▶ **Things to do**
• a. Summarize the PCB offshore trip thread in two sentences.
• b. Echo everything in the PCB offshore trip thread from "Saturday we showed" down to "wearin em out.".
• c. Proceed with the PCB offshore trip thread from where it stops.

▶ **Text section**
# # # #

# PCB Offshore trip



## HeavyNeck91 (Jul 17, 2012)

I hooked up with my friend who wanted to take a trip with the guy he use to be a deck hand for. This was my girlfriend and I's first time OFFSHORE, with multiple inshore trips under our belt. So we loaded up the truck friday and headed to PCB for our 12 hour trip. 

Saturday we showed up at 5:30am full of excitment and ready to reel in some fish. Well after a little delay in the launch of the boat we finally take off and start trolling with the bag of goodies that daniel brought along to hopefully hook up with something nice. It was not long and the C&H Wahoo Wacker was screaming and julie hooks up with her first Wahoo. 

The Seas were really ruff ( 20 foot waves ) As we hit our first couple grouper and snapper holes. The first hole was 2 nice grouper and a snapper. As we move on to the next holes we start wearin em out. 

The action was pretty fast paced even with the rough sea's. We ended up with a limit of Red Snapper. We also Caught Grouper, Wahoo, Cobia, King Mackeral, Sharks, Trigger fish, and a B liner


----------



## HeavyNeck91 (Jul 17, 2012)

*A few more*

More pics


----------



## dwhee87 (Jul 17, 2012)

Nice day! Hope the heavy seas weren't too rough on anyone.


----------



## Hooked On Quack (Jul 17, 2012)

20' seas ?????  





Nice haul !!!


----------



## HeavyNeck91 (Jul 17, 2012)

It was ruff an my Gf did have to lay  down twice but she still ended up catching the most fish and the biggest variety..


----------



## Michael F Sights (Jul 17, 2012)

How is Capt Keith these days?


----------



## HeavyNeck91 (Jul 17, 2012)

# # # #

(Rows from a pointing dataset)
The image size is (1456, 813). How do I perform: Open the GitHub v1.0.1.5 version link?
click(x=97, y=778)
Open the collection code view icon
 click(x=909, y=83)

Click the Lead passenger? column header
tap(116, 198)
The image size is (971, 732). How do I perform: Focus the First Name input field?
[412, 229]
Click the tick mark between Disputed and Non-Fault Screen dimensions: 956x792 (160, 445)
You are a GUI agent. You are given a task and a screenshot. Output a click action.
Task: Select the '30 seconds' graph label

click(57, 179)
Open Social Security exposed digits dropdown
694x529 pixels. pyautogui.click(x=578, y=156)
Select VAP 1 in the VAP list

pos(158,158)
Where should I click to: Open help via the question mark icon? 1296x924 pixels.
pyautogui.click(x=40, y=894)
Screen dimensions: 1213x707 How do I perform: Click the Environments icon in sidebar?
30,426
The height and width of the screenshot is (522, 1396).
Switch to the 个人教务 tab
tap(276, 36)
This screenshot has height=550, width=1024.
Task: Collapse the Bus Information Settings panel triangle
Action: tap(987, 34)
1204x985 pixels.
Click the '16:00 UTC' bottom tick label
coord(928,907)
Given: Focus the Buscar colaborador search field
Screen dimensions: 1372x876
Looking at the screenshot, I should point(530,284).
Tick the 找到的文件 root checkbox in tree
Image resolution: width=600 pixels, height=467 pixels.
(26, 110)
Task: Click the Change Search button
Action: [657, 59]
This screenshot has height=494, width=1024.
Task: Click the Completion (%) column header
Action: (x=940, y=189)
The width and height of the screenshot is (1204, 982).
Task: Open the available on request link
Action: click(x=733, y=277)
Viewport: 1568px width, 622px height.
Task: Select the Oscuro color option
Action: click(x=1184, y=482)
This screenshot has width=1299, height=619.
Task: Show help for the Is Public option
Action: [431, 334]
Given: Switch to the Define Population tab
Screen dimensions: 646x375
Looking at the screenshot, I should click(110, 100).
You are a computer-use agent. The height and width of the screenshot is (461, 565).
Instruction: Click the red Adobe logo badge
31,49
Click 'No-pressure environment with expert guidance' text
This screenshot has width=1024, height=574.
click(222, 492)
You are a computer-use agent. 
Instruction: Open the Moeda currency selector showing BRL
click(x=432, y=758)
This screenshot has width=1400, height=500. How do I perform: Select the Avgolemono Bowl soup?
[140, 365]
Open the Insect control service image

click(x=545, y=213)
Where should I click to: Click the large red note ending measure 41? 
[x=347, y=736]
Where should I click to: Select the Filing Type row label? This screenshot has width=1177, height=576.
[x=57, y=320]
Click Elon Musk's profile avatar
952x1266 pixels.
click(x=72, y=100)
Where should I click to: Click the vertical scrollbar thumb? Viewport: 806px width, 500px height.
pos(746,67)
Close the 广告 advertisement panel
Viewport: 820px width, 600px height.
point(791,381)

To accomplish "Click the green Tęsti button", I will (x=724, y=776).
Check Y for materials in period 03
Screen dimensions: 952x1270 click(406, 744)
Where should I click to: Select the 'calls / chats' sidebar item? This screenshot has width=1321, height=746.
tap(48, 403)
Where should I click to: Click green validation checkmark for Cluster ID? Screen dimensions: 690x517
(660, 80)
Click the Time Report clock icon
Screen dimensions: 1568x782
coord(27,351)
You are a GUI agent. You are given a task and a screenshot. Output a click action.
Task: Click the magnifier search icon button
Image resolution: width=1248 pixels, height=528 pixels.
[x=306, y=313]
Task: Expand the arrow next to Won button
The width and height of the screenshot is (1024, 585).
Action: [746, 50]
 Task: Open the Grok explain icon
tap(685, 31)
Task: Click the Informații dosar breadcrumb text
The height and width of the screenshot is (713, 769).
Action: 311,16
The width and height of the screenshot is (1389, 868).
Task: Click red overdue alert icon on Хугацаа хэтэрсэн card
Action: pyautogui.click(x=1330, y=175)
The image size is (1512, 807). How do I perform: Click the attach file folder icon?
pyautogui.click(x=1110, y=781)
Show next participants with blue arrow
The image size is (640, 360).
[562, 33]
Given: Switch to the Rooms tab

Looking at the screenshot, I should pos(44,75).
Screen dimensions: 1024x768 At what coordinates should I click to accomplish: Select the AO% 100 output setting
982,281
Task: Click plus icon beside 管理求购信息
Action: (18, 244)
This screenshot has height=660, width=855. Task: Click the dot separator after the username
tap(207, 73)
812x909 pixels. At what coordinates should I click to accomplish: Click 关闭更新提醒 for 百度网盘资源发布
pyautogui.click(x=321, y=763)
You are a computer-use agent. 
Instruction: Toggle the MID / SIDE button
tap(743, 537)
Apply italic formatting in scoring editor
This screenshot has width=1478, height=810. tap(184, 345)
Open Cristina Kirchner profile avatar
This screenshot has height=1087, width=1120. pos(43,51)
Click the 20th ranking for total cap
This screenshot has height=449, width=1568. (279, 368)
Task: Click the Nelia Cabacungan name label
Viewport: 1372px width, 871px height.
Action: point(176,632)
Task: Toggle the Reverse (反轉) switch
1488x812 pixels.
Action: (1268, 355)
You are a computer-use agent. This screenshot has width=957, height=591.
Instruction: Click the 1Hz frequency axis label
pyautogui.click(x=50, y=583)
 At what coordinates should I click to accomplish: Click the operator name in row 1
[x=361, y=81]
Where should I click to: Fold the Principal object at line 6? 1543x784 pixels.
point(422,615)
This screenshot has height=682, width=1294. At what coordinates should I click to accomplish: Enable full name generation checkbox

# # # #

▶ **Exercise answers**
• a. HeavyNeck91 recounts a first offshore trip out of PCB with his girlfriend, trolling and fishing grouper and snapper holes in rough seas, and reports a limit of red snapper plus grouper, wahoo, cobia, king mackerel, sharks, trigger fish and a B liner. Replies praise the haul and question the 20-foot seas, and the poster answers that his girlfriend had to lie down twice but still caught the most fish and the biggest variety.

• b.
Saturday we showed up at 5:30am full of excitment and ready to reel in some fish. Well after a little delay in the launch of the boat we finally take off and start trolling with the bag of goodies that daniel brought along to hopefully hook up with something nice. It was not long and the C&H Wahoo Wacker was screaming and julie hooks up with her first Wahoo. 

The Seas were really ruff ( 20 foot waves ) As we hit our first couple grouper and snapper holes. The first hole was 2 nice grouper and a snapper. As we move on to the next holes we start wearin em out.

• c.
Good, he was mad about the high sea's but made the best of our trip


----------



## captbrian (Jul 17, 2012)

it was 5-6' with the occasional 8 footer where i was 34 miles offshore of panama city


----------



## atlapp (Jul 17, 2012)

Nice catch! Seas that big will wear you out!


----------



## HeavyNeck91 (Jul 17, 2012)

Well it sure was ruff and I was just going by what the captain was telling us. Wish we would have had those conditions, fishing would have been easier and better!


----------



## Wild Turkey (Jul 18, 2012)

Aint no charter boat in PCB leaving the dock in 20' seas.
He was just making you feel good about the 5-6' seas. 
Great catch regardless.


----------



## ryanwhit (Jul 18, 2012)

20 ft seas are the really rough ones on Deadliest Catch.

5-6 looks about right.

Congrats on a solid day, nice box of fish.

BTW, lots of folks puke in those conditions, your girlfriend did good.


----------



## HeavyNeck91 (Jul 18, 2012)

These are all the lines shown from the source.